Closed Digitalone1 closed 1 year ago
So I haven't pushed those changes to prod just yet, but will ideally do so today.
And once I do will let you know how editing our constraint goes.
As for the solution, I believe what might be best is to create an additional scheduled microservice that will run to clean this up. As it should be a rather quick and simple job for it to do
So @Digitalone1 I've just tried running this script, and unfortunately there is an error.
Essentially there is a package that has the following versions published:
1.9.1-0
1.9.1-1
1.9.1-2
They have many versions like this. And it seems I may have misunderstood you with the original PR, since while we do want to keep the generated columns to be unique, I'd like to see if it's possible to support these tags within the actual semver columns. Is it possible that maybe we add a semver_ext
generated column, that could contain whatever comes after the traditional semver and have then the unique constraint placed on that?
If there is only a single package with this issue, I propose to keep the latest version and delete the other ones.
We already support the extensions and we are permissive on the right side of them. But at least the main part should be unique on what is published on pulsar. An author can have all the extensions they want for the release on their repo, but in my opinion we should require the uniqueness of the main first part x.x.x when a release is made on pulsar.
This is because we need something to sort the semver. It's just hard with stardard semver and luckily we found a way through regex to do it. Supporting also the sort of extensions is a lot harder because they can have anything inside, it's tricky to sort numbers with alpha
, beta
, etc...
So I'd say, at least let's keep the main semver unique and require that for publishers, then in the future we will introduce something to support different channels (stable/alpha/beta... which are the main purpose of extensions) organizing the version table with an additional column (native, not generated) still having unique semver. We already talked about that on discord, I will open an issue for discussing how we want to organize it.

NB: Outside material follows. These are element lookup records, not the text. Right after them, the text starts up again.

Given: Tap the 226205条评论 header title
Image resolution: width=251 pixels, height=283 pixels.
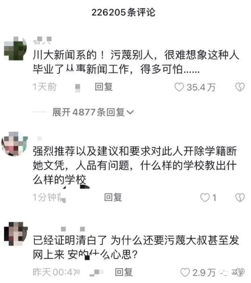Looking at the screenshot, I should [x=123, y=13].
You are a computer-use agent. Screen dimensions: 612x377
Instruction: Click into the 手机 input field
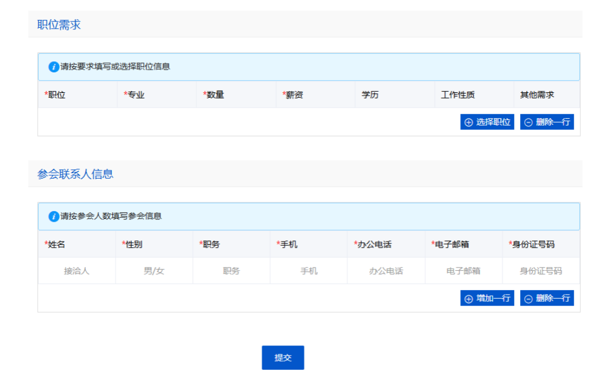[x=309, y=271]
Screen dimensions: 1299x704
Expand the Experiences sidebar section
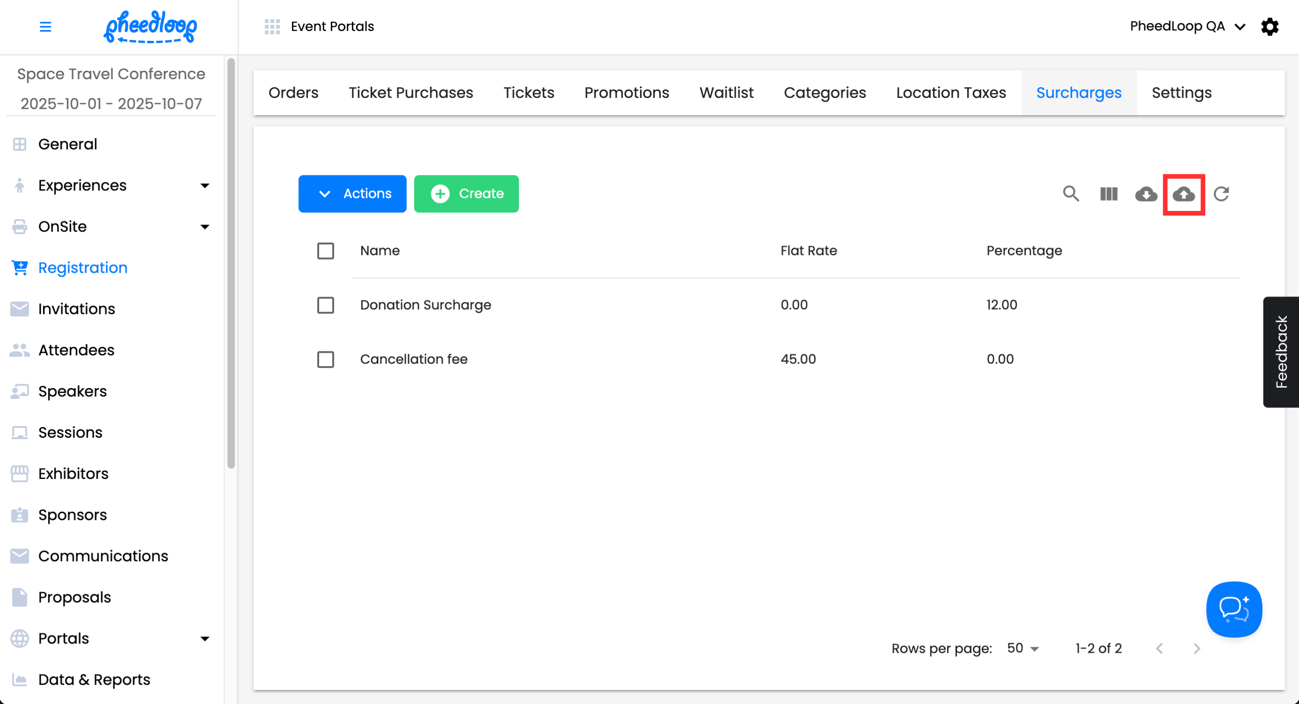pos(204,186)
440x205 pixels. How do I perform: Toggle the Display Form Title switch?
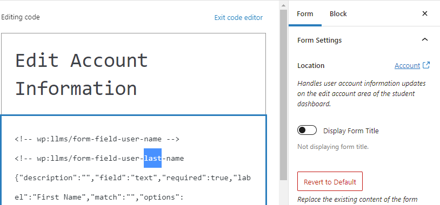click(x=307, y=130)
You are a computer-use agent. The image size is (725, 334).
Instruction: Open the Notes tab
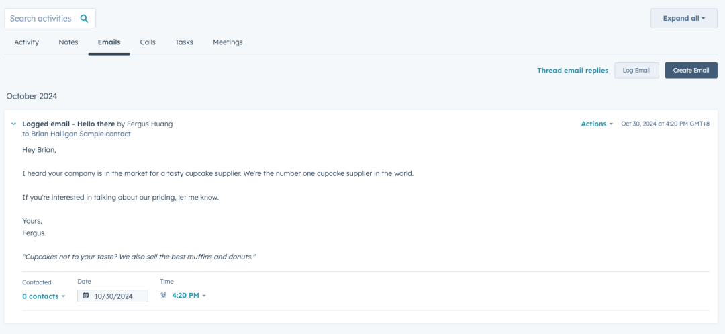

Let me know what do you think. It's not that we cannot do another generated column. It's that it will be a lot harder for us to manage packages and more headaches that it's not worth for a single package. We need integrity on the database and publishers have to collaborate in maintaining that integrity.
No you have a completely valid point. For the time being, until we have proper support for version channels you aright right, we should just require a unique semver. Since yeah anything can be in there and we won't have any way to sort it.
Unlike with supported version channels we could have predetermined sorting methods.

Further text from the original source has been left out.